Matasosial.com, – Cisolok, Sukabumi – Minggu, 19 Oktober 2025 Di tengah dinamika sosial dan tantangan kehidupan masyarakat, sosok Heri Suryana, yang akrab disapa Jaro Midun, tampil sebagai pemimpin desa yang tidak hanya melayani warga, tetapi juga melayani umat. Sebagai Kepala Desa Cikahuripan, Kecamatan Cisolok, Kabupaten Sukabumi, Jaro Midun dikenal luas karena kepeduliannya terhadap keseimbangan sosial, spiritual, dan lingkungan hidup.
Kehadirannya dalam kegiatan keagamaan, gotong royong, dan musyawarah warga menjadi bukti bahwa kepemimpinan desa bukan hanya soal administrasi, tetapi juga soal kehadiran yang menyejukkan. Ia aktif mendorong sinergi antara tokoh agama, pemuda, dan perangkat desa untuk menjaga keharmonisan wilayah.
“Melayani masyarakat itu kewajiban, melayani umat itu panggilan. Di Desa Cikahuripan, kami tidak hanya membangun jalan dan jembatan, tapi juga membangun hati dan hubungan antarwarga. Harmoni itu fondasi Sukabumi Mubarokah,” ujar Jaro Midun dalam sebuah dialog warga.
Ia menekankan pentingnya nilai-nilai kehidupan sosial yang berakar pada saling menghormati, gotong royong, dan keikhlasan. Menurutnya, kehidupan beragama dan bernegara harus dijalani dengan rasa tanggung jawab dan kebersamaan.

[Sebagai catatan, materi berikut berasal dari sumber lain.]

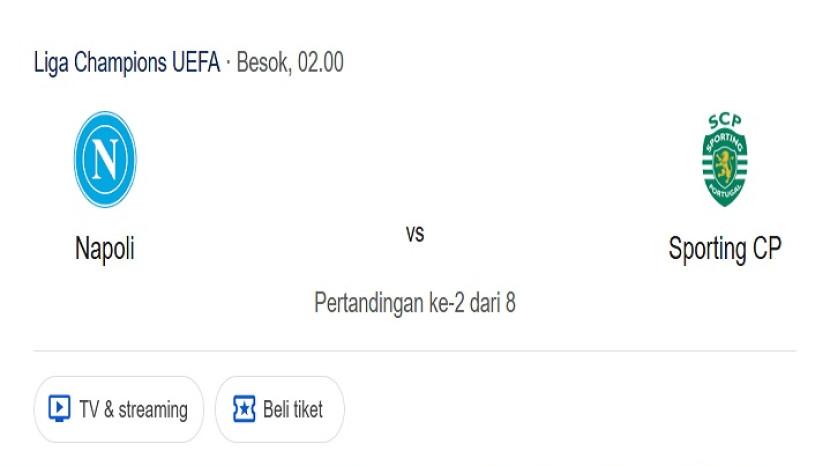
Task: Click the "TV & streaming" label text
Action: click(133, 409)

“Dalam masyarakat yang beragam, kita harus hadir sebagai penyejuk. Pemerintahan itu bukan sekadar struktur, tapi juga rasa. Saya percaya, Sukabumi akan maju jika kita semua saling menjaga, saling mendoakan, dan saling menguatkan. Itulah Jabar Istimewa yang saya pahami,” terang Jaro Midun dengan nada teduh namun tegas.
Di bawah kepemimpinannya, Desa Cikahuripan aktif menggelar kegiatan keagamaan lintas usia, pengajian rutin, dan program sosial berbasis masjid dan majelis taklim. Ia juga mendorong pemuda desa untuk terlibat dalam kegiatan karang taruna dan komunitas lokal yang berpihak pada nilai-nilai sosial dan spiritual.
Semangat Sukabumi Mubarokah dan Jabar Istimewa bukan hanya slogan, tetapi menjadi napas dalam setiap langkah Jaro Midun. Ia membuktikan bahwa kepemimpinan desa bisa menjadi cahaya bagi masyarakat, bukan hanya dalam pembangunan fisik, tetapi juga dalam membangun jiwa dan kebersamaan.